__Énoncé A__: Dans le texte sur la Libye et l'Union africaine, de quel institut Yamina Benguigui est-elle la présidente ?
__Énoncé B__: Recopiez le texte sur la Libye et l'Union africaine à partir de «L’ancienne ministre de» jusqu'à «la crise libyenne.» inclus.

──────── Texte fourni

Les intervenants ont souligné «l’incontournabilité» de l’expertise de l’UA, considérée comme «partenaire indiscutable et indissociable» pour sortir la Libye du chaos dans lequel elle est plongée depuis l’assassinat du colonel Mouammar Kadhafi. Ils regrettent le silence de la communauté internationale et réclament un rôle accru du président du comité de haut niveau pour la Libye. Quelques sommités des réglements des conflits ont partagé leurs expériences devant le président du Haut Conseil des tribus et des villes libyennes Ageli A. Breni qui prenait part à la rencontre.

Yamina Benguigui : «La parole du peuple libyen doit être entendue»

L’ancienne ministre de la Francophonie Yamina Benguigui, présidente de l’Institut Robert Schuman pour l’Europe (IRSE), a rappelé la vision humaniste de Robert Schuman, qui n’a cessé de penser qu’il fallait gérer le présent en pensant à l’avenir et penser à l’avenir en construisant le présent, seul moyen pour éviter le délitement de l’Europe. Yamina Benguigui a  aussi rappelé Ageli Abdulslam Brenil’idéal panafricain des pères fondateurs de l’Organisation de l’unité africaine (OUA), socle de l’Union, regrettant que la voie de l’organisation continentale soit ignorée dans la crise libyenne.

Reprenant les propos du président en exercice de l’UA, Alpha Condé en substance, elle a souligné que sans la participation de l’UA, toute négociation en Libye est condamnée à l’échec. La parole du peuple libyen doit être entendue. Les deux tables rondes, l’une sur  l’UA comme acteur incontournable dans la crise libyenne ; et l’autre sur le rôle de l’UA sur la question des migrants,  ont permis aux intervenants d’apporter les éclaircissement sur le sujet suscitant la réaction de la salle.

Delphine O :  «Une solution durable passera par la construction d’un Etat de droit fort, en cela l’UA a un rôle à jouer»

Après un rappel des dates importantes qui ont marqué la Libye d’après Kadhafi, la députée Delphine O a exposé les grandes lignes de la politique étrangère du président français Emmanuel Macron, notamment le retour au multilatéralisme «pour construire la paix dans la durée», soulignant que le mini-sommet de la Celle-Saint-Cloud avec la présence des deux hommes forts de la Libye, le Maréchal Khalifa Haftar et le Premier ministre Fayad Al Sarraj, était pour le chef de l’Etat, une reconnaissance  qu’il n’ y a pas de «solution libyenne sans dialogue».

────────────────
──────── Données disponibles

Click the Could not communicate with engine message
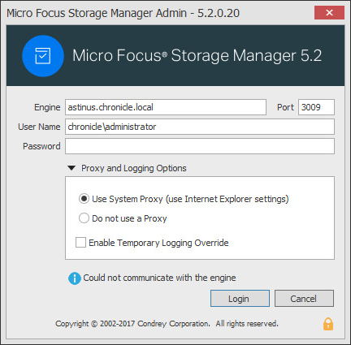The height and width of the screenshot is (345, 351). click(x=159, y=278)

────────────────

__Réponse complète A__: De l'Institut Robert Schuman pour l'Europe (IRSE).

__Réponse complète B__:
L’ancienne ministre de la Francophonie Yamina Benguigui, présidente de l’Institut Robert Schuman pour l’Europe (IRSE), a rappelé la vision humaniste de Robert Schuman, qui n’a cessé de penser qu’il fallait gérer le présent en pensant à l’avenir et penser à l’avenir en construisant le présent, seul moyen pour éviter le délitement de l’Europe. Yamina Benguigui a  aussi rappelé Ageli Abdulslam Brenil’idéal panafricain des pères fondateurs de l’Organisation de l’unité africaine (OUA), socle de l’Union, regrettant que la voie de l’organisation continentale soit ignorée dans la crise libyenne.